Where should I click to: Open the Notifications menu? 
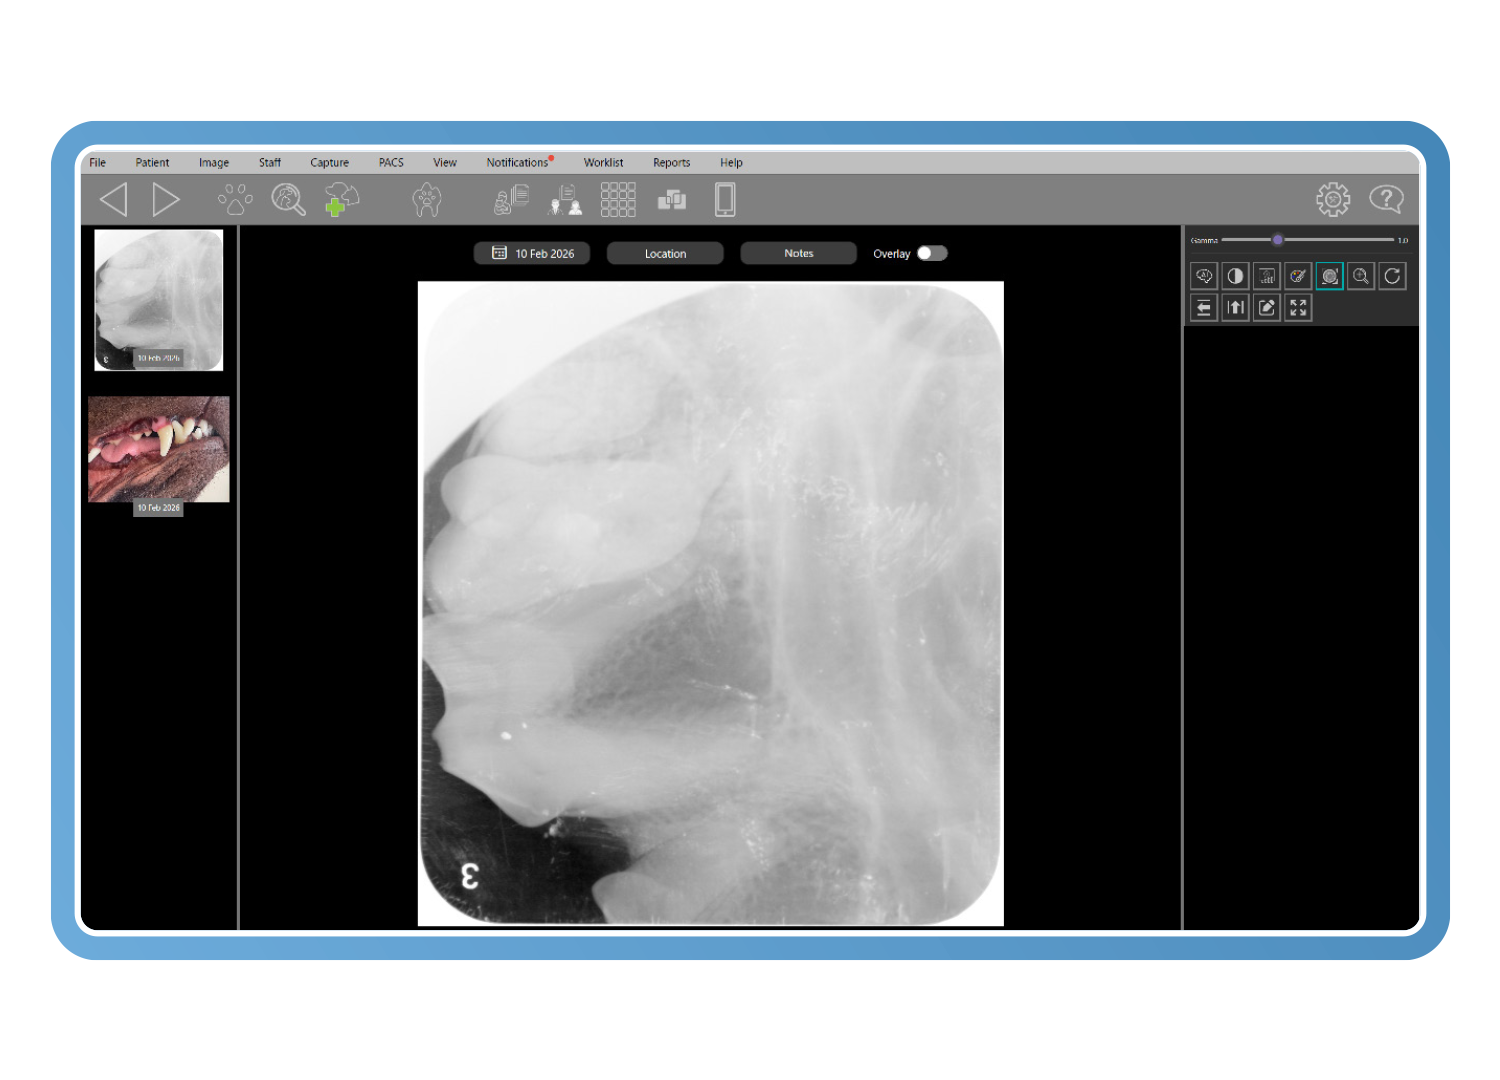[517, 162]
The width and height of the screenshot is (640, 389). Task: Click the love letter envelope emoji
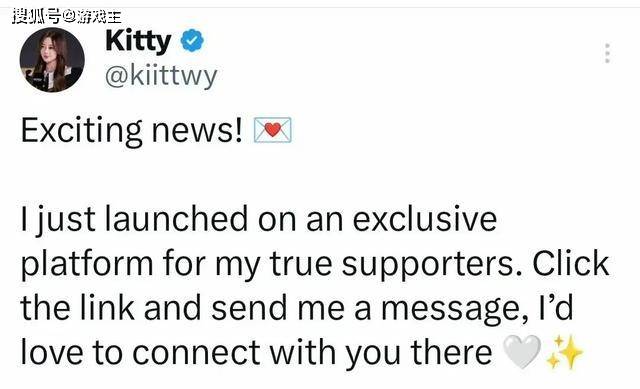coord(273,130)
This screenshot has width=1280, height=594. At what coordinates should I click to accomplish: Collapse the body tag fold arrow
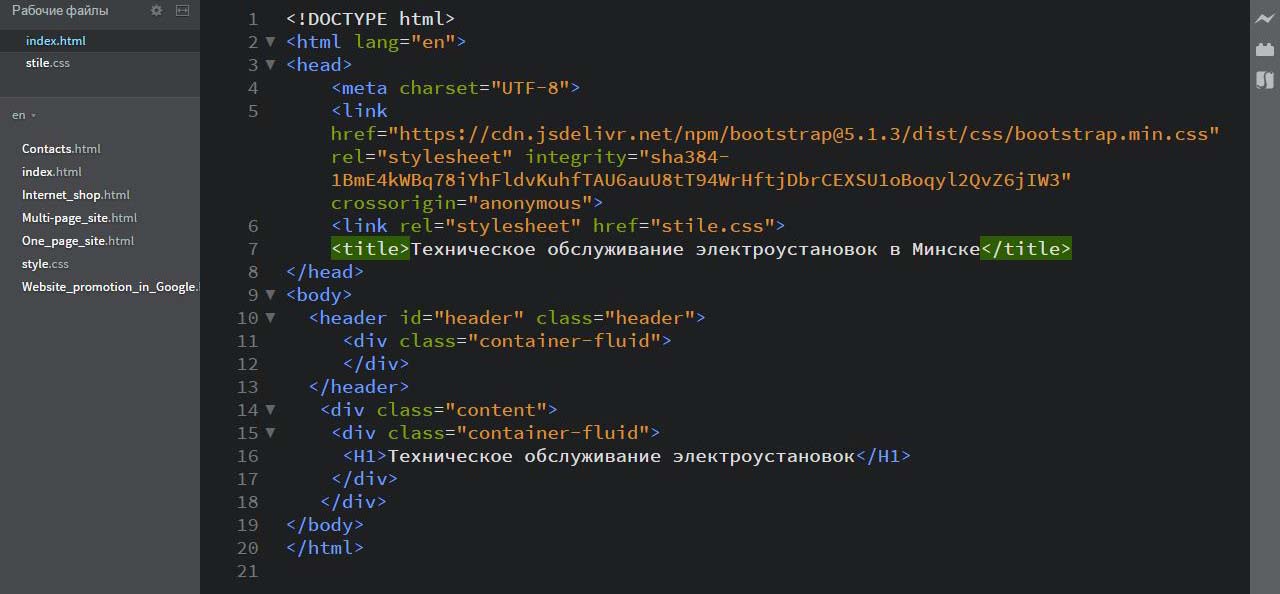(x=270, y=295)
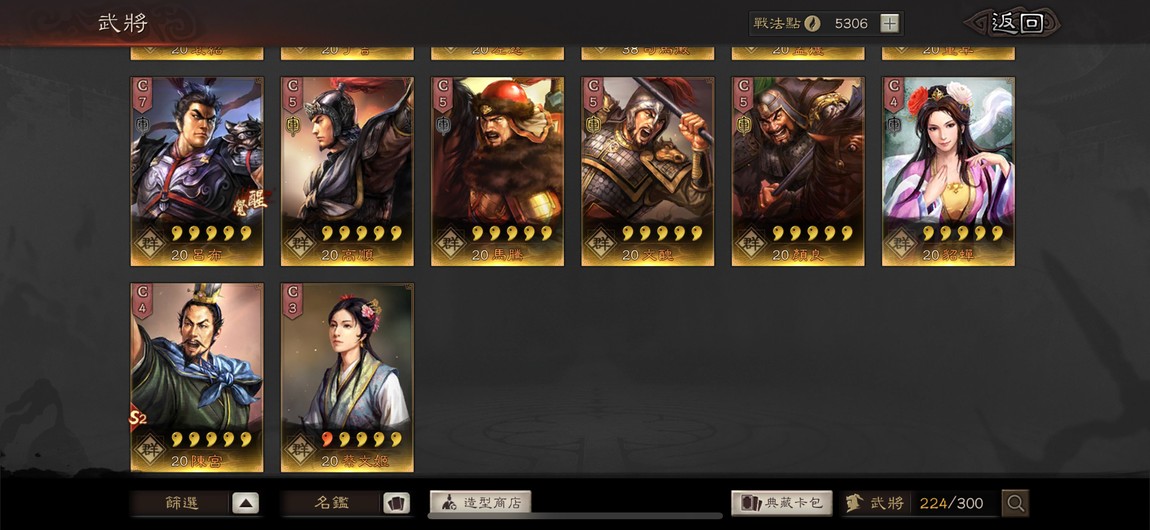Open the 造型商店 skin shop
The image size is (1150, 530).
click(480, 503)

■ ■ ■

▶ TASK GOAL:
The full listing must come back exactly as written, with its pictures left out.

▶ ANSWER SECTION:
Where should I click to: Open the Notifications menu? 
[517, 162]
The width and height of the screenshot is (640, 389). Task: Click the love letter envelope emoji
coord(273,130)
This screenshot has width=1280, height=594. At what coordinates should I click to accomplish: Collapse the body tag fold arrow
(x=270, y=295)
Open the 造型商店 skin shop
The image size is (1150, 530).
click(480, 503)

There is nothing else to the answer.